The new rules comprise:
- A new Consumer Principle;
- Cross-cutting rules; and
- Four “outcomes”, relating to products and services, price and value, customer understanding, and customer support.
The new Consumer Principle, Principle 12, provides that “ a firm must act to deliver good outcomes for retail clients”2, and as such must design products and services which are focussed on the customer’s best interests and strengthening of the firm-customer relationship. The intention is for firms to think more about customer outcomes and prioritise customers’ interests, and to consider what standards are expected of them. Principle 12 sets a higher standard than Principles 6 (treating customers fairly) and 7 (communications with customers) and replaces them for retail business3. The FCA aligns the scope of the Duty with the existing scope of the FCA Handbook. For insurance, the Duty will follow the position in ICOBS, i.e. the Duty will apply to all policyholders or prospective policyholders.

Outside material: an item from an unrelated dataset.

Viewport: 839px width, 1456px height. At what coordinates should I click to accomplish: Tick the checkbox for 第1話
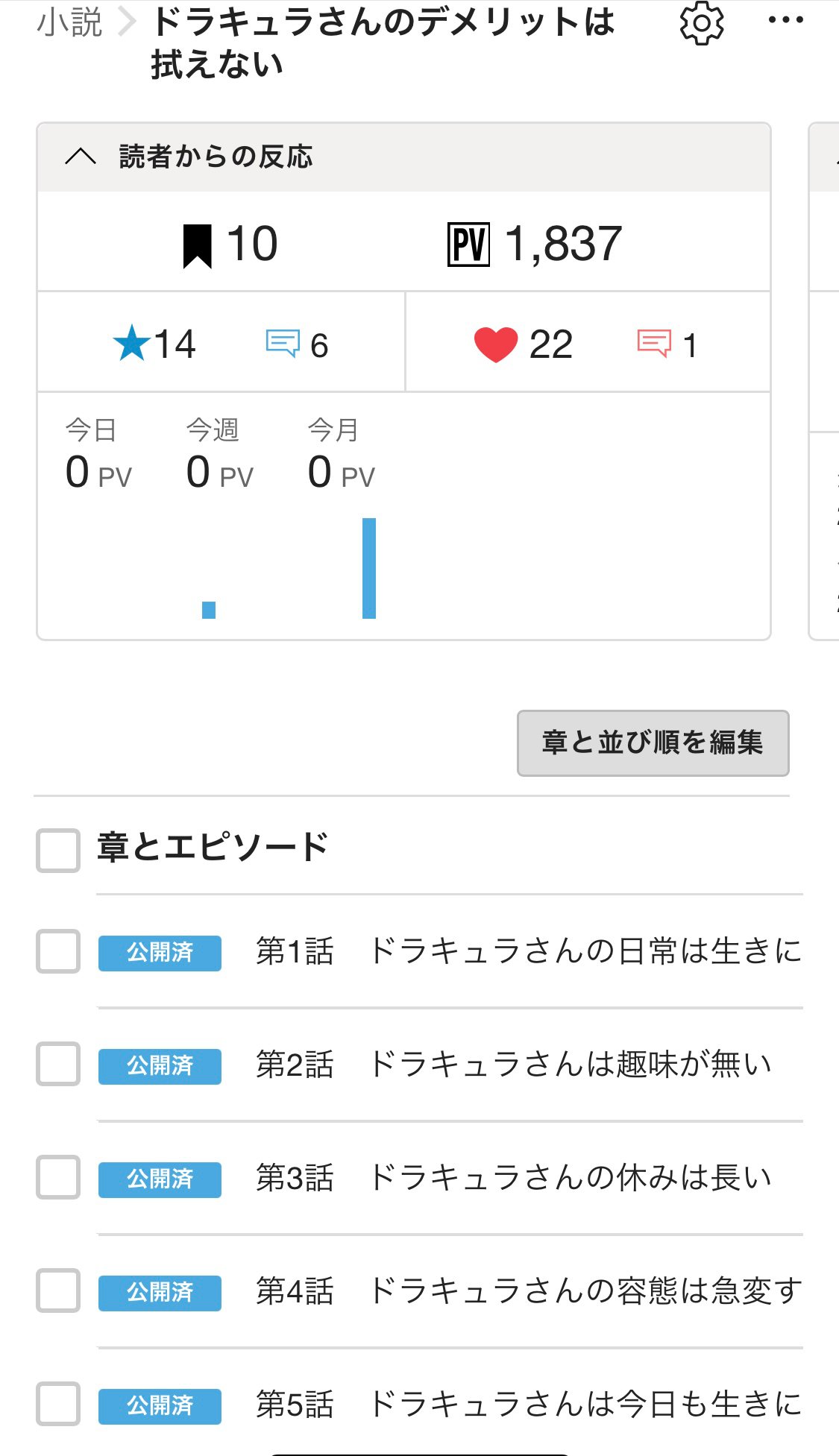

The Consumer Principle includes three cross-cutting rules, requiring firms to:
- Act in good faith towards retail customers;
- Avoid causing foreseeable farm to retail customers; and
- Enable and support retail customers to pursue their financial objectives.
The cross-cutting rules also help firms interpret the four outcomes. For example, one way for a firm to know a product does not offer fair value, would be if it were to lead to foreseeable harm.
The cross-cutting rules also help define the overarching standards of conduct firms should follow in areas not explicitly dealt with through the four outcomes, so compliance with the four outcomes would not be exhaustive of what the Principle or cross-cutting rules require.
However, the FCA makes it clear that firms are not responsible for protecting customers against harms that are not reasonably foreseeable or risks inherent to certain financial products or services. The FCA expects firms to interpret the draft rules and non-Handbook guidance in line with the standard that could reasonably be expected of a prudent firm (i) carrying on the same activity in relation to the same product or service and (ii) with the necessary understanding of the needs and characteristics of its customers. The aim is to ensure customers are well-informed and supported in making their financial decisions.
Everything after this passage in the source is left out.